┏━━

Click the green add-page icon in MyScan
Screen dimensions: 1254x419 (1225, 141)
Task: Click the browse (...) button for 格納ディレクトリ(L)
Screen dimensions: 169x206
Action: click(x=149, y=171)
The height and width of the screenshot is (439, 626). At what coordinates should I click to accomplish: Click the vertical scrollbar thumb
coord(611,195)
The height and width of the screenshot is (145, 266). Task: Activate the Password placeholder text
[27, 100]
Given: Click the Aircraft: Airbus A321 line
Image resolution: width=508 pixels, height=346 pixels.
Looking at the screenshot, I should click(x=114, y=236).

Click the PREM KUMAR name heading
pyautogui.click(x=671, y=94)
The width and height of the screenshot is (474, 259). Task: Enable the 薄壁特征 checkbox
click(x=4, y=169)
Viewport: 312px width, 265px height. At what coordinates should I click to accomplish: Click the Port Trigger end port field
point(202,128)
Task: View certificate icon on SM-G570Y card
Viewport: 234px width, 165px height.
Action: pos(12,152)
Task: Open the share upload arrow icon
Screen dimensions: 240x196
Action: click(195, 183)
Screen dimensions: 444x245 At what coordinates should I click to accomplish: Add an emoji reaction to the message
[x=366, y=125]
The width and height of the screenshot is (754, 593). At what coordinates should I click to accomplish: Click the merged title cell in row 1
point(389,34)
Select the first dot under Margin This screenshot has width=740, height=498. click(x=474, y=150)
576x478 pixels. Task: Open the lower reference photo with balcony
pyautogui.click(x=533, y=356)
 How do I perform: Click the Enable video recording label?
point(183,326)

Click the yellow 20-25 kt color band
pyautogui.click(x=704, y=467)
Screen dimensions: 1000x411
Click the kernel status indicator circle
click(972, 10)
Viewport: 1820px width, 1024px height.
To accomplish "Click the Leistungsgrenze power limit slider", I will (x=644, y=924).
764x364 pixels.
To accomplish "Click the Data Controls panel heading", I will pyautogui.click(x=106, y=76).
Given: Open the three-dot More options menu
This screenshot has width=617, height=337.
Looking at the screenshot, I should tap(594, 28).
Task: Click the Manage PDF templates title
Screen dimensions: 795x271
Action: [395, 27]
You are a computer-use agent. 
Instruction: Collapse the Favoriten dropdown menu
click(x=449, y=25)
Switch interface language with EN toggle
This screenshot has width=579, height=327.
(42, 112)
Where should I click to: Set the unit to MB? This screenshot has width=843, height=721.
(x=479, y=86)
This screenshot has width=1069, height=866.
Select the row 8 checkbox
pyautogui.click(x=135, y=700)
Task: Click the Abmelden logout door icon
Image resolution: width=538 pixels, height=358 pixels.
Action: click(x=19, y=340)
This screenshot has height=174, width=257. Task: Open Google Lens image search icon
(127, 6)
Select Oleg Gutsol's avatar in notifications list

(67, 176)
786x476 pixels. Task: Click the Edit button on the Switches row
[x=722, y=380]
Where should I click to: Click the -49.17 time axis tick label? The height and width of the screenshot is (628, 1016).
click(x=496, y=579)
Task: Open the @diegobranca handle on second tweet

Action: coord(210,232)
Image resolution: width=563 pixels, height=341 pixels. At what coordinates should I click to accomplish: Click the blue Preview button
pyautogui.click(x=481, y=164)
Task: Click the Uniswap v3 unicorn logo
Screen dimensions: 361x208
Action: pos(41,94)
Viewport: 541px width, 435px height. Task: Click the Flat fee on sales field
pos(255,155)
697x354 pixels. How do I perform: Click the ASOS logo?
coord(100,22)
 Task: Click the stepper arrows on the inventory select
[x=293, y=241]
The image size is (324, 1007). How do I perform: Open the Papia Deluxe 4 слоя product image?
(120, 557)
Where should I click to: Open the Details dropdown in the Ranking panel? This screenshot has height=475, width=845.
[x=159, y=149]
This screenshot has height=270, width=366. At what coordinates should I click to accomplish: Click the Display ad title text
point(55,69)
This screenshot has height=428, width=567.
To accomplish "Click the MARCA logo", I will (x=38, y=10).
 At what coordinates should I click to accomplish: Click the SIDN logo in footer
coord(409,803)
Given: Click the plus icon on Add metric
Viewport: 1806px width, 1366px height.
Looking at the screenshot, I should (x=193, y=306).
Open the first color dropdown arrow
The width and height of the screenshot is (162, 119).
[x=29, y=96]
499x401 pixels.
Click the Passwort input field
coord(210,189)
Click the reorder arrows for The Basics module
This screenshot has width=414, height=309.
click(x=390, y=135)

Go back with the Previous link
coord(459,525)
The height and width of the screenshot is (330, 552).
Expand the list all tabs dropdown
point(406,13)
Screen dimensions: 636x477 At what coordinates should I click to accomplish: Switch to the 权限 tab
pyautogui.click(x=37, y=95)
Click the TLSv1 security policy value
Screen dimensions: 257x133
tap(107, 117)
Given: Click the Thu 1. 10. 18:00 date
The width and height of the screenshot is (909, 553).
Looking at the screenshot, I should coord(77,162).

┗━━

Exercise directions:
Write out the material above again, substituting "Display area" for every occurrence of "Viewport" and keeping everything else identical.

Written solution:
Click the green add-page icon in MyScan
Screen dimensions: 1254x419 (1225, 141)
Task: Click the browse (...) button for 格納ディレクトリ(L)
Screen dimensions: 169x206
Action: click(x=149, y=171)
The height and width of the screenshot is (439, 626). At what coordinates should I click to accomplish: Click the vertical scrollbar thumb
coord(611,195)
The height and width of the screenshot is (145, 266). Task: Activate the Password placeholder text
[27, 100]
Given: Click the Aircraft: Airbus A321 line
Image resolution: width=508 pixels, height=346 pixels.
Looking at the screenshot, I should click(x=114, y=236).

Click the PREM KUMAR name heading
pyautogui.click(x=671, y=94)
The width and height of the screenshot is (474, 259). Task: Enable the 薄壁特征 checkbox
click(x=4, y=169)
Display area: 312px width, 265px height. At what coordinates should I click to accomplish: Click the Port Trigger end port field
point(202,128)
Task: View certificate icon on SM-G570Y card
Display area: 234px width, 165px height.
Action: pos(12,152)
Task: Open the share upload arrow icon
Screen dimensions: 240x196
Action: click(195, 183)
Screen dimensions: 444x245 At what coordinates should I click to accomplish: Add an emoji reaction to the message
[x=366, y=125]
The width and height of the screenshot is (754, 593). At what coordinates should I click to accomplish: Click the merged title cell in row 1
point(389,34)
Select the first dot under Margin This screenshot has width=740, height=498. click(x=474, y=150)
576x478 pixels. Task: Open the lower reference photo with balcony
pyautogui.click(x=533, y=356)
 How do I perform: Click the Enable video recording label?
point(183,326)

Click the yellow 20-25 kt color band
pyautogui.click(x=704, y=467)
Screen dimensions: 1000x411
Click the kernel status indicator circle
click(972, 10)
Display area: 1820px width, 1024px height.
To accomplish "Click the Leistungsgrenze power limit slider", I will (x=644, y=924).
764x364 pixels.
To accomplish "Click the Data Controls panel heading", I will pyautogui.click(x=106, y=76).
Given: Open the three-dot More options menu
This screenshot has width=617, height=337.
Looking at the screenshot, I should tap(594, 28).
Task: Click the Manage PDF templates title
Screen dimensions: 795x271
Action: [395, 27]
You are a computer-use agent. 
Instruction: Collapse the Favoriten dropdown menu
click(x=449, y=25)
Switch interface language with EN toggle
This screenshot has width=579, height=327.
(42, 112)
Where should I click to: Set the unit to MB? This screenshot has width=843, height=721.
(x=479, y=86)
This screenshot has width=1069, height=866.
Select the row 8 checkbox
pyautogui.click(x=135, y=700)
Task: Click the Abmelden logout door icon
Image resolution: width=538 pixels, height=358 pixels.
Action: click(x=19, y=340)
This screenshot has height=174, width=257. Task: Open Google Lens image search icon
(127, 6)
Select Oleg Gutsol's avatar in notifications list

(67, 176)
786x476 pixels. Task: Click the Edit button on the Switches row
[x=722, y=380]
Where should I click to: Click the -49.17 time axis tick label? The height and width of the screenshot is (628, 1016).
click(x=496, y=579)
Task: Open the @diegobranca handle on second tweet

Action: coord(210,232)
Image resolution: width=563 pixels, height=341 pixels. At what coordinates should I click to accomplish: Click the blue Preview button
pyautogui.click(x=481, y=164)
Task: Click the Uniswap v3 unicorn logo
Screen dimensions: 361x208
Action: pos(41,94)
Display area: 541px width, 435px height. Task: Click the Flat fee on sales field
pos(255,155)
697x354 pixels. How do I perform: Click the ASOS logo?
coord(100,22)
 Task: Click the stepper arrows on the inventory select
[x=293, y=241]
The image size is (324, 1007). How do I perform: Open the Papia Deluxe 4 слоя product image?
(120, 557)
Where should I click to: Open the Details dropdown in the Ranking panel? This screenshot has height=475, width=845.
[x=159, y=149]
This screenshot has height=270, width=366. At what coordinates should I click to accomplish: Click the Display ad title text
point(55,69)
This screenshot has height=428, width=567.
To accomplish "Click the MARCA logo", I will (x=38, y=10).
 At what coordinates should I click to accomplish: Click the SIDN logo in footer
coord(409,803)
Given: Click the plus icon on Add metric
Display area: 1806px width, 1366px height.
Looking at the screenshot, I should (x=193, y=306).
Open the first color dropdown arrow
The width and height of the screenshot is (162, 119).
[x=29, y=96]
499x401 pixels.
Click the Passwort input field
coord(210,189)
Click the reorder arrows for The Basics module
This screenshot has width=414, height=309.
click(x=390, y=135)

Go back with the Previous link
coord(459,525)
The height and width of the screenshot is (330, 552).
Expand the list all tabs dropdown
point(406,13)
Screen dimensions: 636x477 At what coordinates should I click to accomplish: Switch to the 权限 tab
pyautogui.click(x=37, y=95)
Click the TLSv1 security policy value
Screen dimensions: 257x133
tap(107, 117)
Given: Click the Thu 1. 10. 18:00 date
The width and height of the screenshot is (909, 553).
Looking at the screenshot, I should coord(77,162).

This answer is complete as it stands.